-- Passage to read follows --
Michigan Tech News

Study of Key Biomolecule Earns Tolou Shokuhfar CAREER Award

 

Last Modified 1:53 PM, July 1, 2014

Phone: 906-487-2354

By Marcia Goodrich

The white dots in this electron microscope image are the protein ferritin, trapped in a bubble of liquid in a graphene capsule. Tolou Shokuhfar will use this new technology to study ferritin's inner workings, with the aim of advancing cures for disease.

The white dots in this electron microscope image are the protein ferritin, trapped in a bubble of liquid in a graphene capsule. Tolou Shokuhfar will use this new technology to study ferritin's inner workings, with the aim of advancing cures for disease.

July 1, 2014—

Tolou Shokuhfar will be investigating the inner workings of a protein that plays a key role in human health with funding from a five-year, $400,000 Faculty Early Career Development (CAREER) Award.

Shokuhfar, an assistant professor of mechanical engineering-engineering mechanics at Michigan Technological University, will study the biomolecule ferritin, which stores iron in the body in a non-toxic, mineralized form and releases it safely. In humans, ferritin serves as a buffer between iron deficiency and iron overload, and when it malfunctions, it may be involved in a number of degenerative diseases, such as Alzheimer’s and Parkinson’s.

“If ferritin isn’t functioning well, free iron can float around in the body oxidizing tissues,” Shokuhfar said. That can cause disorders ranging from heart disease to cancer.

Shokuhfar will observe ferritin molecules using a revolutionary technique she developed with colleagues at the University of Illinois-Chicago. By encapsulating ferritin in a microscopic graphene bubble, they were able to observe the fully hydrated molecule using an electron microscope. Usually samples must be freeze-dried and sliced, because electron microscope samples are imaged in a vacuum, but this new technique allows scientists to capture images of biomolecules in their natural state.

“People have been studying ferritin for 80 to 100 years, but no one’s been able to observe its working mechanism at the atomistic level before,” Shokuhfar said. “Now we can.”

Shokuhfar will place dysfunctional and healthy ferritin in solution and view in real time what happens when iron ions are introduced to the mix. “Understanding the molecular basis of this disease can give us insights into the role of iron and help design therapeutic approaches,” she said. “I’m really looking forward to getting this project going, because I believe this research can have a big impact on human health.”

Michigan Technological University (www.mtu.edu) is a leading public research university developing new technologies and preparing students to create the future for a prosperous and sustainable world. Michigan Tech offers more than 130 undergraduate and graduate degree programs in engineering; forest resources; computing; technology; business; economics; natural, physical and environmental sciences; arts; humanities; and social sciences.
-- Passage to read concluded --
**Exercise instructions**
[1] Using the article on ferritin research, explain why electron microscope samples usually have to be freeze-dried and sliced.
[2] Name every disease that the article on ferritin research mentions.
-- Supplied entries follows --
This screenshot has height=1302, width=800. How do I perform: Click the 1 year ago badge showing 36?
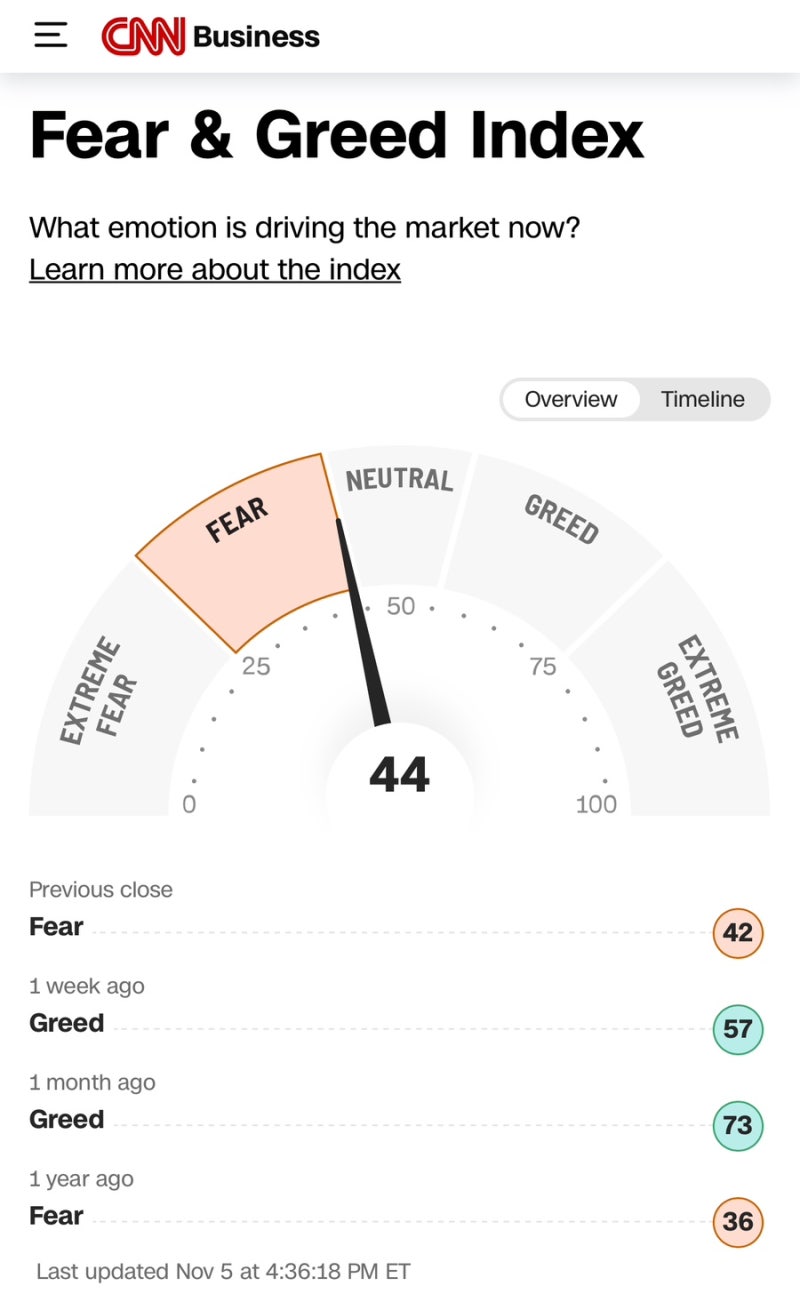(737, 1221)
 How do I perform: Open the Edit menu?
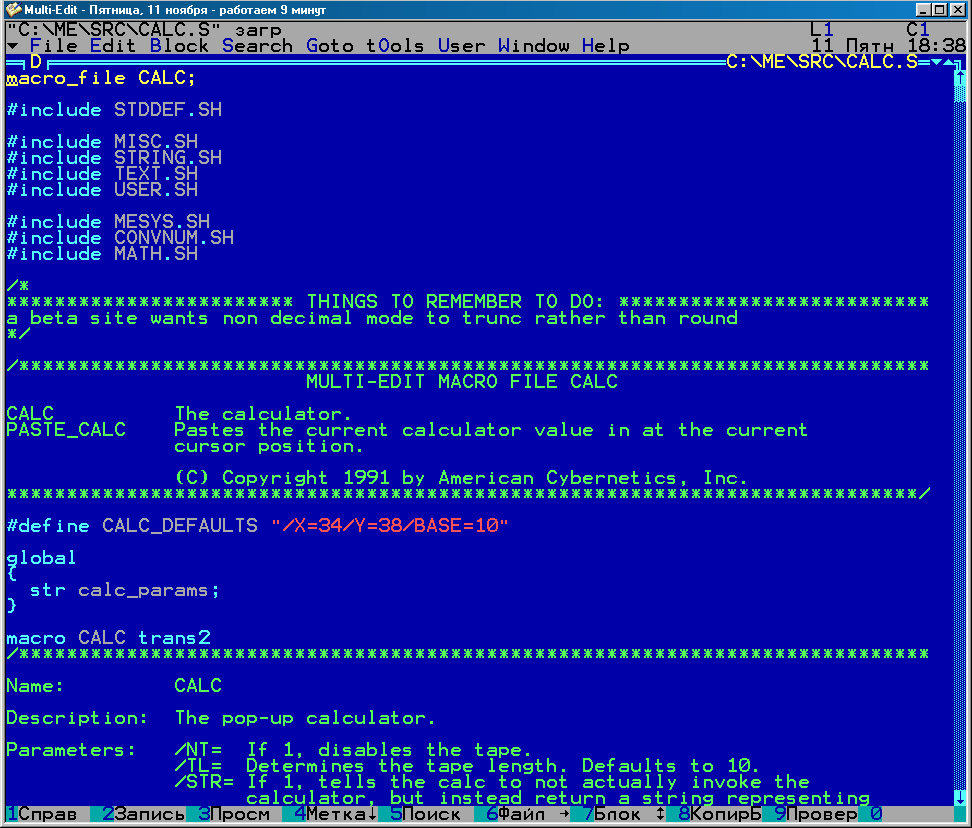click(113, 46)
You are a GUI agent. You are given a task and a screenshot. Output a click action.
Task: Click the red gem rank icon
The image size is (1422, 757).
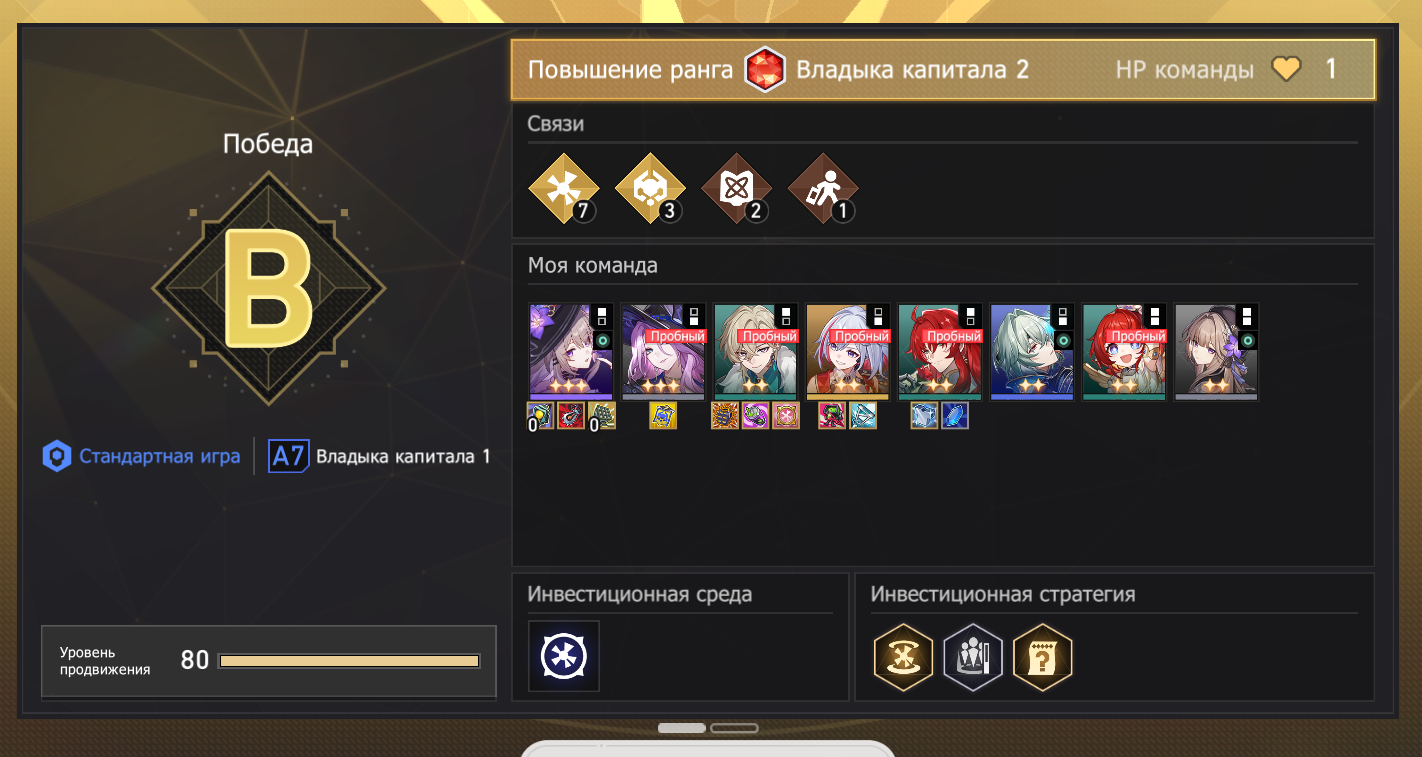(x=764, y=71)
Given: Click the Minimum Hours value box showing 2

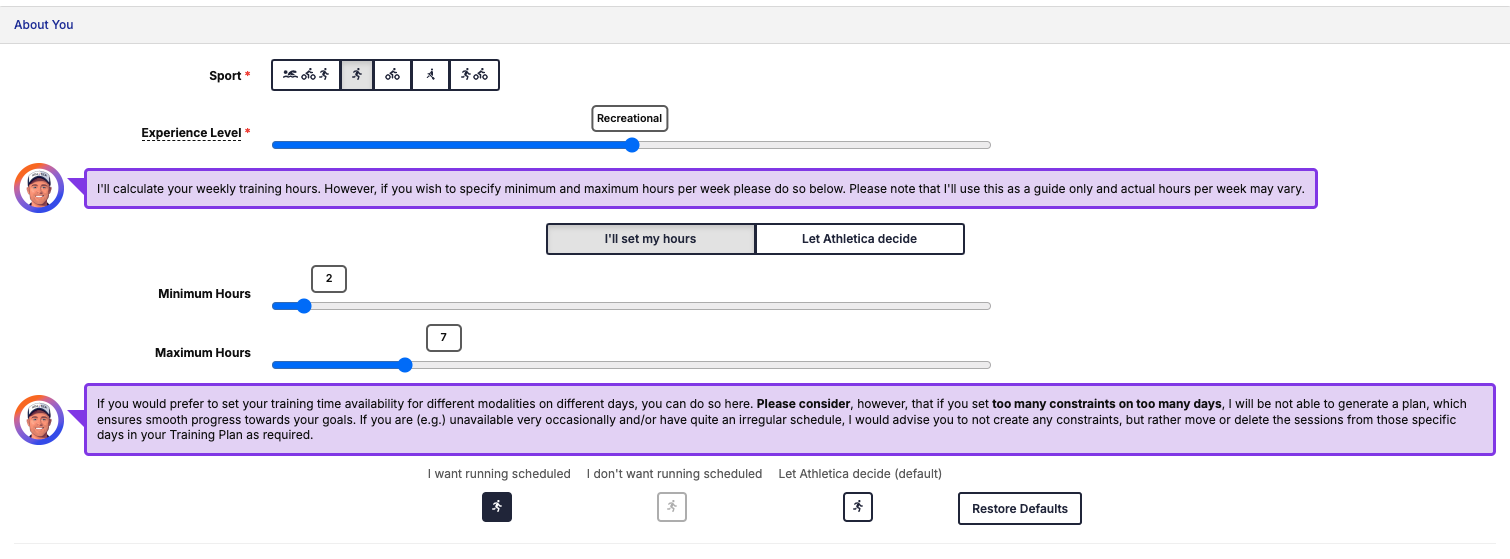Looking at the screenshot, I should coord(329,279).
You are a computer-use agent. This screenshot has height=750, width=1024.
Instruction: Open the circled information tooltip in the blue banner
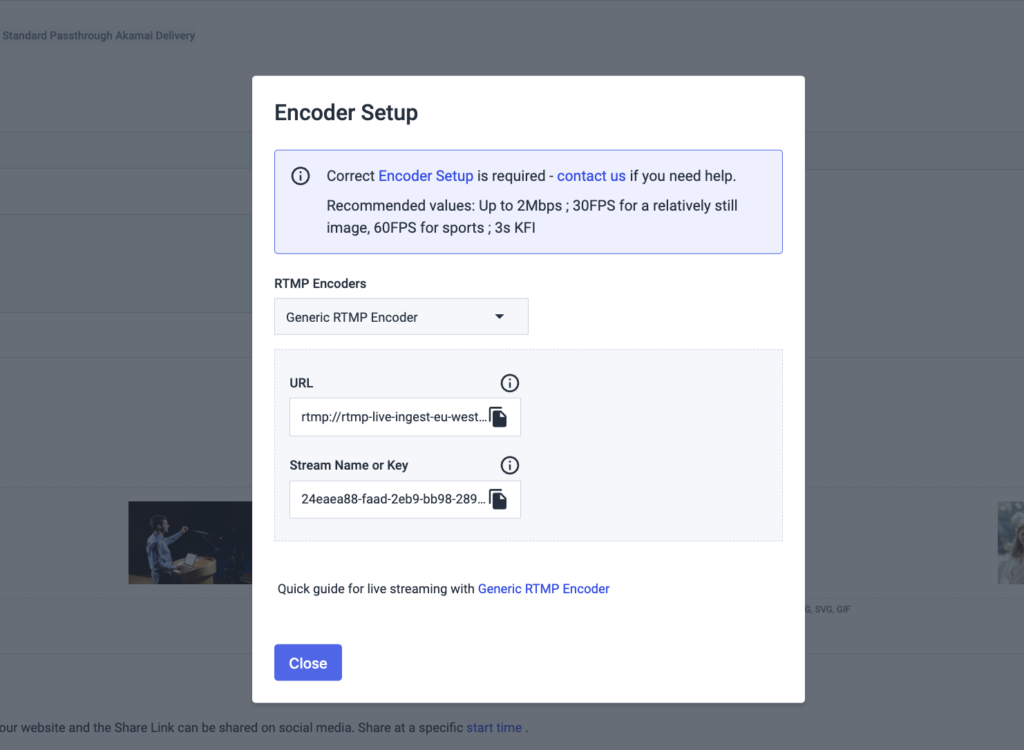(x=300, y=176)
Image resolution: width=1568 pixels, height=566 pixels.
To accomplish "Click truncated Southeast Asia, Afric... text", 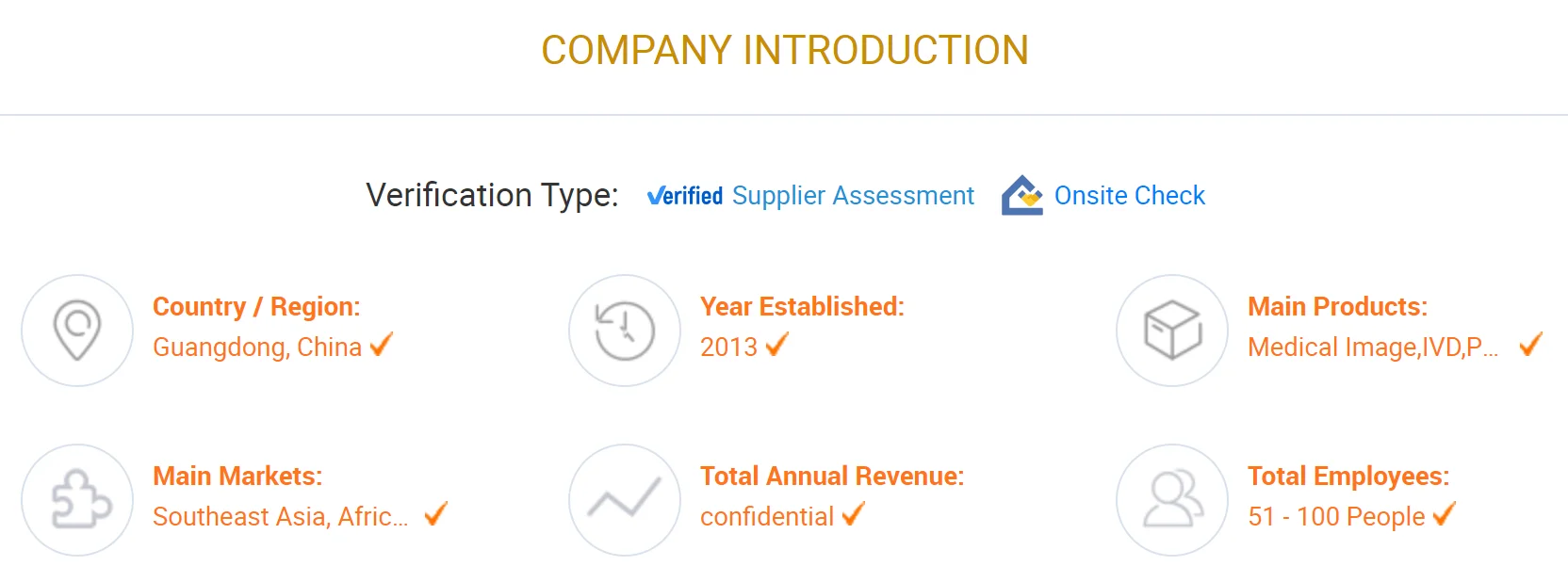I will 280,517.
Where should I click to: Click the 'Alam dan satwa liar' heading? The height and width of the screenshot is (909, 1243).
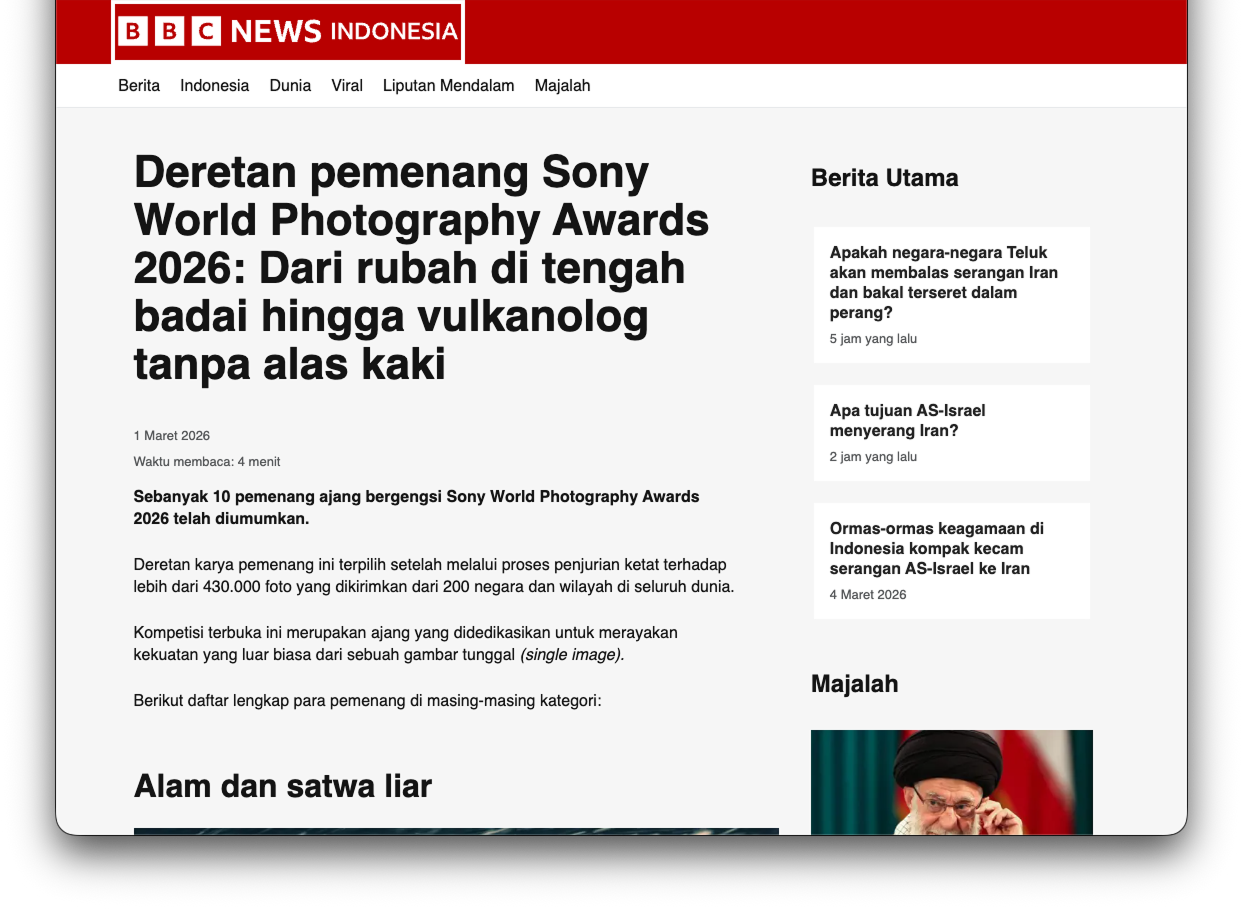coord(282,786)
-- Supplied entries concluded --
**Responses to the tasks**
[1] Electron microscope samples are imaged in a vacuum, so they usually have to be freeze-dried and sliced.

[2] Alzheimer's, Parkinson's, heart disease, cancer